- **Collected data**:
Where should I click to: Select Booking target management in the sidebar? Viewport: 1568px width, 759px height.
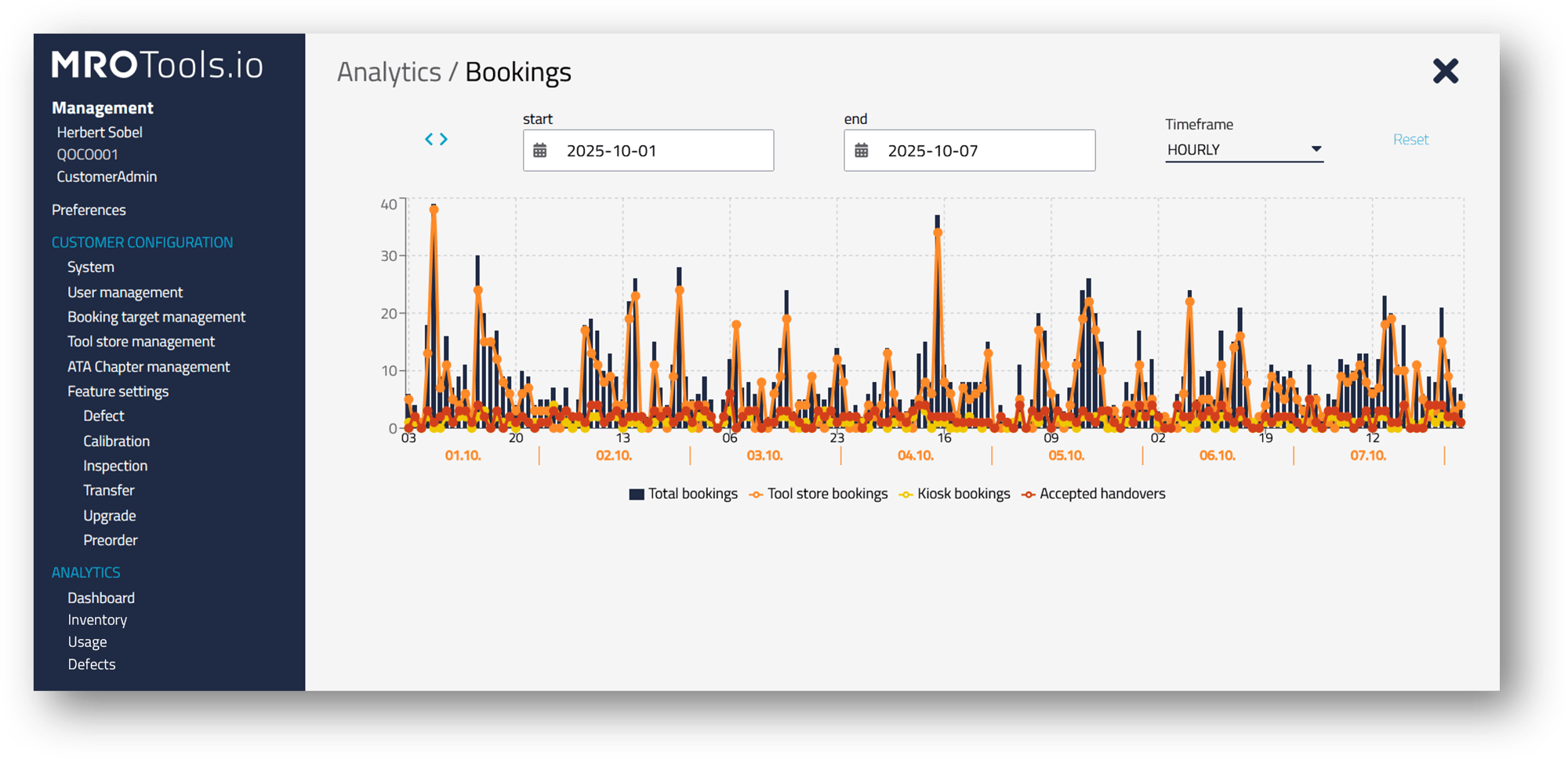(x=156, y=316)
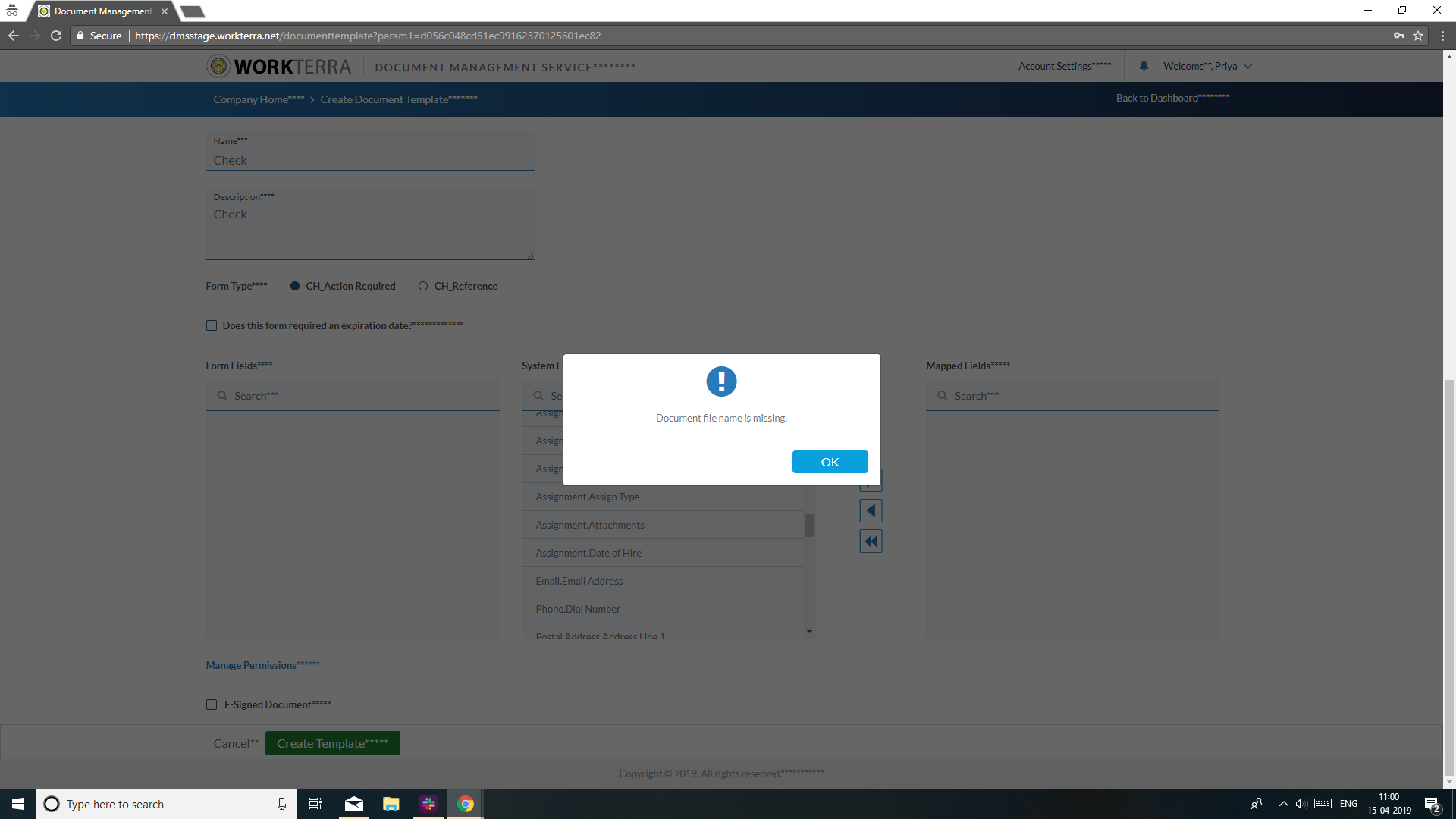The height and width of the screenshot is (819, 1456).
Task: Click the password key icon in address bar
Action: 1399,36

- **Task to carry out**:
Give every entry above again, exactly, and keep all pictures out of it.

- **Task solution**:
Where should I click to: Select Booking target management in the sidebar? Viewport: 1568px width, 759px height.
(x=156, y=316)
The height and width of the screenshot is (819, 1456).
Task: Click the password key icon in address bar
Action: 1399,36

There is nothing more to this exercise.